Comment expliquer de telles fluctuations dans le nombre de publications concernant un obscur syndrome qui est devenu pendant deux ans un acteur majeur de la prévention cardiovasculaire ?

  • Aurait-on donc absolument tout trouvé, tout expérimenté, tout démontré sur le syndrome métabolique durant cette courte période, de telle façon qu'il ne reste plus rien à publier ?
  • Est-ce la physiologie humaine qui s’est modifiée au cours des années 2005-2007, ce qui a fait qu’un nouveau déterminant des pathologies cardio-vasculaires est apparu, puis a disparu ?

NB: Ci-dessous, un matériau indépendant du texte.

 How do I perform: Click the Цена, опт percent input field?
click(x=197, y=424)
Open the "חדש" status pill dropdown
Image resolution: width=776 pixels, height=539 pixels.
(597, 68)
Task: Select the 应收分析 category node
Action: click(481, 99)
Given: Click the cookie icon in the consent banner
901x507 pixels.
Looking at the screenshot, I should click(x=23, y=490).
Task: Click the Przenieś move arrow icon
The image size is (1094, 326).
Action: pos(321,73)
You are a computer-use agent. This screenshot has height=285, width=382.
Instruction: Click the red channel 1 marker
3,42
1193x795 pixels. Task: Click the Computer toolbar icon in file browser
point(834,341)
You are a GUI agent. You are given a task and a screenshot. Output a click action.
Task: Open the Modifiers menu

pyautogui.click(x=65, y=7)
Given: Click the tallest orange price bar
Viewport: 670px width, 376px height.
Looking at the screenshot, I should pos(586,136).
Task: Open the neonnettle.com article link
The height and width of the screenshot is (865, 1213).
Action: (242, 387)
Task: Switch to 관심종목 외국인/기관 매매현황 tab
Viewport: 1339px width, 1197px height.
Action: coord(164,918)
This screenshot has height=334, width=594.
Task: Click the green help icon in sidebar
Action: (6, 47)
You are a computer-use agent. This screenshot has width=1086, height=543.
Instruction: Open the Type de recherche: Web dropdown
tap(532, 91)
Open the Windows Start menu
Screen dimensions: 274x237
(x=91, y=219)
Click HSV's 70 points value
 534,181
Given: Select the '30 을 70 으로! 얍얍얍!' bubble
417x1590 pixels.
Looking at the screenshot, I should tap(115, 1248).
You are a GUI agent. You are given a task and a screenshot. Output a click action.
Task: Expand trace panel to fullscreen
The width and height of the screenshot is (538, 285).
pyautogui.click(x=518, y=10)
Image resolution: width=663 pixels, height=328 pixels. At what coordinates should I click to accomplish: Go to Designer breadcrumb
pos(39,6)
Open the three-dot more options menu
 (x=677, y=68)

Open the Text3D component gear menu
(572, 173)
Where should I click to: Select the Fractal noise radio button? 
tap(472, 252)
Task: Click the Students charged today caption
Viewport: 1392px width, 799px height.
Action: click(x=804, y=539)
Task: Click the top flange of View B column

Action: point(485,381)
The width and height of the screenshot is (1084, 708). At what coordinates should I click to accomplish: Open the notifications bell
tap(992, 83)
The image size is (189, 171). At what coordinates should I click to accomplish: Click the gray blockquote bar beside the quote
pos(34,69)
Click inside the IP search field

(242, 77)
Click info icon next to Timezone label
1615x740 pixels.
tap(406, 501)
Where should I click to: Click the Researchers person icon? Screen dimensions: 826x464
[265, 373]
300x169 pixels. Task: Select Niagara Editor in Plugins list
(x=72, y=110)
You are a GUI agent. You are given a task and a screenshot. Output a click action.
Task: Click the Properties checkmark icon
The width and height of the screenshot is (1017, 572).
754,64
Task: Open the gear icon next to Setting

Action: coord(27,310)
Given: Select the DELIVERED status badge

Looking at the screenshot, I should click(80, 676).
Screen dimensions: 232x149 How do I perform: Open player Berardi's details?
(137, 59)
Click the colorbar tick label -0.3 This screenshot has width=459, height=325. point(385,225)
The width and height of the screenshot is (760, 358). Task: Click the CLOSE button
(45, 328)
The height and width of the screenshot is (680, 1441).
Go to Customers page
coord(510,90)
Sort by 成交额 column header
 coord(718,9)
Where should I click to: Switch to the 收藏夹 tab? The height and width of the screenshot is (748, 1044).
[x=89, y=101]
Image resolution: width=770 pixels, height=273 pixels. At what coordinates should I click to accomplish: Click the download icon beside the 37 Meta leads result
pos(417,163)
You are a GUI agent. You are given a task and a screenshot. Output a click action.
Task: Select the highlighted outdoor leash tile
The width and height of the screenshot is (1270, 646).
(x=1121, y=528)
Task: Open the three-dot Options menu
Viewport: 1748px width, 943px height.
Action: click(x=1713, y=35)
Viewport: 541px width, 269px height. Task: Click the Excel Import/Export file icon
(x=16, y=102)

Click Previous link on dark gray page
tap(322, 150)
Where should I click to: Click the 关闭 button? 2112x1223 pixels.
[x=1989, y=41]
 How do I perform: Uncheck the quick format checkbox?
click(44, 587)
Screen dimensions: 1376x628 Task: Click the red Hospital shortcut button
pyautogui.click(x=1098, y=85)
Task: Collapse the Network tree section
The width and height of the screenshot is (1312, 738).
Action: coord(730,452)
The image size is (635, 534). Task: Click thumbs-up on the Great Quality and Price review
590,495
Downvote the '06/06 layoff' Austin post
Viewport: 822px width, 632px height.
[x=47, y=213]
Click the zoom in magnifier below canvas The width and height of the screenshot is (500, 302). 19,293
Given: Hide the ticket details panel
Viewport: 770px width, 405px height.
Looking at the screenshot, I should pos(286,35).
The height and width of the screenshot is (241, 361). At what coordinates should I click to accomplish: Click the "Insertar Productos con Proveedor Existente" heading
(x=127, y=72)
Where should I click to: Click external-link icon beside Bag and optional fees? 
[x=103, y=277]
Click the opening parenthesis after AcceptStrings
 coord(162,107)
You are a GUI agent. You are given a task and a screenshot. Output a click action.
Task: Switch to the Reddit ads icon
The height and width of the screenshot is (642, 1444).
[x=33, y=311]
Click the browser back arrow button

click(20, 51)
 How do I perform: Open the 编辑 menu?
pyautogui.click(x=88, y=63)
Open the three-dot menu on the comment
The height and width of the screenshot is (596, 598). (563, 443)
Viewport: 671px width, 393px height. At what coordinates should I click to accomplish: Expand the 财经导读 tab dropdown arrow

  • Ou est-ce la conséquence d’une stratégie commerciale très bien menée qui a monté un « buzz » scientifique autour d’un syndrome mal identifié et dont la valeur n’excède pas la somme de ses composantes, mais dont l’immense intérêt était d’être traité par un médicament bien spécifique ?

Je penche pour cette dernière hypothèse. Dommage que la molécule n’ait pas été à la hauteur de la remarquable campagne publicitaire qui l’a entourée.